AlphornAlphorn Docs

Privacy & Security

How Alphorn handles your data and keeps your notifications secure.

Data handling

What Alphorn stores

  • Notification payloads — title, message, priority, tags, and custom payload data
  • Delivery logs — timestamps, status codes, and error messages for each delivery attempt
  • Channel configuration — webhook URLs, API keys, and credentials for your notification channels
  • Account data — email address, organization memberships, and authentication details

What Alphorn doesn't do

  • Alphorn does not sell or share your data with third parties
  • Alphorn does not use your notification content for training, analytics, or advertising
  • Alphorn does not track you across websites or services

Self-hosted: you control everything

When you self-host Alphorn, all data stays in your PostgreSQL database on your infrastructure. Nothing is sent to Alphorn's servers. You have full control over data retention, backups, and access.

Encryption

In transit

All communication with the hosted service at app.alphorn.dev uses TLS (HTTPS).

For self-hosted instances, configure TLS through your reverse proxy (Nginx, Caddy, Traefik). Caddy enables HTTPS automatically. For Nginx:

server {
    listen 443 ssl;
    server_name alphorn.example.com;

    ssl_certificate /path/to/cert.pem;
    ssl_certificate_key /path/to/key.pem;

    location / {
        proxy_pass http://localhost:3000;
    }
}

At rest

Database encryption depends on your PostgreSQL configuration and hosting provider. Most managed PostgreSQL providers (AWS RDS, Supabase, Neon, etc.) encrypt data at rest by default. For self-managed PostgreSQL, configure disk encryption at the OS level.

Webhook security

Webhook URL tokens

Each webhook URL contains a unique, randomly generated ID (e.g., wh_abc123). These IDs are unguessable — they function as bearer tokens. Anyone with the URL can send notifications to that webhook.

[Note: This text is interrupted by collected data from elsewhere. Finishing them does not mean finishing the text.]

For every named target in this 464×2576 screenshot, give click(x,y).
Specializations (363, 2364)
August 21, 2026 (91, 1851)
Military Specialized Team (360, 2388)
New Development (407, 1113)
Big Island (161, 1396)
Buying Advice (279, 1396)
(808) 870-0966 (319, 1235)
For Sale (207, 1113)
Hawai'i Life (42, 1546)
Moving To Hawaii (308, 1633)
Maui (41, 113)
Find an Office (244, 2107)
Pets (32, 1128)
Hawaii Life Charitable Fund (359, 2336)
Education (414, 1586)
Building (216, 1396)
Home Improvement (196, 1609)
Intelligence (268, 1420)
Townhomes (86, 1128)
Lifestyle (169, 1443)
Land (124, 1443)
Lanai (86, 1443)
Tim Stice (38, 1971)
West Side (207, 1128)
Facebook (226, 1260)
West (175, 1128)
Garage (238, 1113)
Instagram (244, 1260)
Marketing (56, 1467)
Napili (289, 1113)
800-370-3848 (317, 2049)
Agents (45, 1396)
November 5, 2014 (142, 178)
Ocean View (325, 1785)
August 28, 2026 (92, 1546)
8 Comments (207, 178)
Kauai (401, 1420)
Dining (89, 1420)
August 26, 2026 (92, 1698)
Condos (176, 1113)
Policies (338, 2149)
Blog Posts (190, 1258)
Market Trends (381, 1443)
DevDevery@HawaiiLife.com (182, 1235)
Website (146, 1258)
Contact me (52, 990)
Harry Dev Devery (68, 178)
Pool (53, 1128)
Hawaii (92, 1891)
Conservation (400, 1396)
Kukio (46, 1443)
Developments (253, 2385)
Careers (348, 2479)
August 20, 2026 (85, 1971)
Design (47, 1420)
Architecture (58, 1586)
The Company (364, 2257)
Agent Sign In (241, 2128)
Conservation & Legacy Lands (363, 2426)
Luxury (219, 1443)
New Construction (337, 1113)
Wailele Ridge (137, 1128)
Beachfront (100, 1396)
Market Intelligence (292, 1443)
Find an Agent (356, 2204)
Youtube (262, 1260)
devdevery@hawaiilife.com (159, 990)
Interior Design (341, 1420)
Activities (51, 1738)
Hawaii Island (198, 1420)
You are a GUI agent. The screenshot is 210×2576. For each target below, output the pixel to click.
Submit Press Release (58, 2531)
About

Treat webhook URLs like API keys:

  • Don't commit them to public repositories
  • Don't log them in plain text
  • Use environment variables or secrets management in CI/CD
  • Rotate webhooks if you suspect a URL has been exposed

IP restrictions

For self-hosted instances, you can restrict webhook access at the network level using your reverse proxy or firewall to only accept requests from known source IPs.

Authentication security

Passwords

Alphorn uses Better Auth for authentication. Passwords are hashed using bcrypt before storage.

Two-factor authentication

Alphorn supports TOTP-based 2FA. Organization owners can enforce 2FA for all members. See Authentication for setup instructions.

SSO

Alphorn supports GitHub, Google, Microsoft, and any OIDC-compliant identity provider. SSO tokens are managed by Better Auth and stored server-side. See Authentication for details.

Session management

Sessions are server-side and signed with BETTER_AUTH_SECRET. Use a strong, random secret — generate one with:

openssl rand -base64 32

Channel credentials

Channel configuration (Slack webhook URLs, API keys, SMTP passwords, etc.) is stored in PostgreSQL. For self-hosted instances, secure your database access:

  • Use strong PostgreSQL passwords
  • Restrict database access to the Alphorn application only
  • Use SSL connections to PostgreSQL in production
  • Back up your database with encryption

Organizational isolation

Each organization is fully isolated:

  • Webhooks, channels, and filtering rules are scoped to the organization
  • Members can only access their own organizations
  • Role-based access control limits who can manage configuration vs. view logs

Responsible disclosure

If you find a security vulnerability in Alphorn, please report it privately through GitHub Security Advisories rather than opening a public issue.